### Task details
Show every line below where "header" can be found.

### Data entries
---
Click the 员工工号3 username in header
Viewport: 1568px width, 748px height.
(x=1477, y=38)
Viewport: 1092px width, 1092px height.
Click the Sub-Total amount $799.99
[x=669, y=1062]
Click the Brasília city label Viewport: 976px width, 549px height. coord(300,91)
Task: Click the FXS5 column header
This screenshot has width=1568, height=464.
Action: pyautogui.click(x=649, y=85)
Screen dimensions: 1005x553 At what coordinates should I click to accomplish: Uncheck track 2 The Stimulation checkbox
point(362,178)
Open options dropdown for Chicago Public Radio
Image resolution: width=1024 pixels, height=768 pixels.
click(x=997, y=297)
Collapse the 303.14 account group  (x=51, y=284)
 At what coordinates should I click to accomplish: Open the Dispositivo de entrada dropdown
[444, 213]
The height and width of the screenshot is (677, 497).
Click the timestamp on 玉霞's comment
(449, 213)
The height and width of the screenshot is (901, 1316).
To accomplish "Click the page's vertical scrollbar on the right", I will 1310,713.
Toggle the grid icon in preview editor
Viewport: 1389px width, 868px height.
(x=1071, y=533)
---
### Answer for the task
Click the 员工工号3 username in header
Task: Click the FXS5 column header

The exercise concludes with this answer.